Ukip activists have shouted down a journalist at the party’s manifesto launch who asked why the only black face pictured in the document was on the page about overseas aid.

Supporters of the right-wing party rose to their feet and others jeered as Christopher Hope of the _Daily Telegraph_ questioned Nigel Farage on the manifesto’s lack of diversity.


Ukip officials reportedly did not interrupt the heckling, and Nigel Farage can be seen to applaud.


The picture in question is of Ukip's overseas aid spokesperson, Nathan Gill MEP, posing pointedly with a woman wearing African dress. It is on page 68 of the manifesto. Ukip's policy is to sharply cut overseas aid.


In a video from the scene, Ukip supporters of Asian ethnicity can be seen rising to their feet and shaking hands with other Ukip supporters, apparently in response to the question.


The incident recalls an earlier 2013 fracas in which then-Ukip MEP Godfrey Bloom struck Channel 4 journalist Michael Crick with a copy of his manifesto after he was asked a similar question.


Mr Bloom said Mr Crick was "racist" for asking the question.


Ukip argues that it is not racist or xenophobic to stop people from coming to the UK because of where they were born.


A recent poll by YouGov however found that around half of Ukip voters say they are “prejudiced against people of over races”.


42 per cent of the party’s supporters admitted to being “a little prejudiced” while 6 per cent said they were “very prejudiced” – a total of 48 per cent.

* much more to read and a video to watch: * http://www.independent.co.uk/news/uk/politics/generalelection/the-only-black-face-in-the-ukip-manifesto-is-on-the-page-about-overseas-aid-10178065.html

----------


## Canadianeye

YouGov sounds bizarrely naive.
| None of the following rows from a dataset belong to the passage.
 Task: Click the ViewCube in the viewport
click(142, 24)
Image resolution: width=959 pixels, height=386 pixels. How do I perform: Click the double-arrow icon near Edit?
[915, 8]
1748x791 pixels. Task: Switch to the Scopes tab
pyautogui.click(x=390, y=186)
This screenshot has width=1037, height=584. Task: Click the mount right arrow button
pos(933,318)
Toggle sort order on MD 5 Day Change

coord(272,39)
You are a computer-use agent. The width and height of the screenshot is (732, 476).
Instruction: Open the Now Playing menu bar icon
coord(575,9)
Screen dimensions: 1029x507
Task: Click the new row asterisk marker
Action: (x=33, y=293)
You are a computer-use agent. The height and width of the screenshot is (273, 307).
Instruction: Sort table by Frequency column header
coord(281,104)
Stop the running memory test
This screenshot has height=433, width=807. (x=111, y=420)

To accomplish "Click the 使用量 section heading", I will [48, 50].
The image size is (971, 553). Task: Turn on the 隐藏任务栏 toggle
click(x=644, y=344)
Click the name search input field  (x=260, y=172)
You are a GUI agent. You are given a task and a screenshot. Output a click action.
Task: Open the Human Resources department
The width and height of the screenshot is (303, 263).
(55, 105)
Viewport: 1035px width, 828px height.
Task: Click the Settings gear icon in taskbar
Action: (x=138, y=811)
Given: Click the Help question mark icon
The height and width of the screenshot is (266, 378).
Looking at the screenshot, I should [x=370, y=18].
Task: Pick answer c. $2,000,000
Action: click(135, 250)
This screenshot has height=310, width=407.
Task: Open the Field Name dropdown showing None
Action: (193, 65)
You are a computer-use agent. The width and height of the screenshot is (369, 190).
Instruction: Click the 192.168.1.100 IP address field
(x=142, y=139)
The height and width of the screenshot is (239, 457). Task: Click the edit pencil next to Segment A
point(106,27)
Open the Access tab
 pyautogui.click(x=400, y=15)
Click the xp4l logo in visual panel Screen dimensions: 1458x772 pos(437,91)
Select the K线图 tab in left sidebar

The entire planet, excluding NO ONE...is a little prejudice.

----------


## Katzndogz

It may come as a shock to some but black people are not indigenous to Britian.

----------


## smartmouthwoman

I suppose we shouldn't be surprised token minorities are an international tool of the left.  No matter if they're qualified or not, by God there better be black faces or somebody's gonna catch hell.

----------

fyrenza (04-17-2015)

----------


## Rutabaga

> UKIP
> _ukip slips up again with it's little bit raciest manifesto, but it's 'brown-shirts' jumped in to protect the party_ 
> 
> 
> *The only black face in the Ukip manifesto is on the page about overseas aid*
> 
> 
> *JON STONE* , *MATT DATHA*
> WEDNESDAY 15 APRIL 2015
> ...



whats "over" races?

----------


## Dr. Felix Birdbiter

> It may come as a shock to some but black people are not indigenous to Britian.



I thought they were all blue

----------


## cable2

> It may come as a shock to some but black people are not indigenous to Britian.


nor are the English

----------


## cable2

> I suppose we shouldn't be surprised token minorities are an international tool of the left.  No matter if they're qualified or not, by God there better be black faces or somebody's gonna catch hell.


that's very white of you.

----------


## Rutabaga

> I thought they were all blue



blue?

you dont look bluish...

----------


## Rutabaga

> that's very white of you.




yes,,as good things tend to be...

----------

garyo (04-17-2015)

----------


## garyo

I only have one thing to say about this... Mammy

----------


## Rutabaga

"how i love ya, how i love ya,,,my dear ole mammy!"

----------


## DonGlock26

> that's very white of you.


Progressives seethe with hatred. It's ok for them to hate whites, Christians, legal gun owners, etc.

----------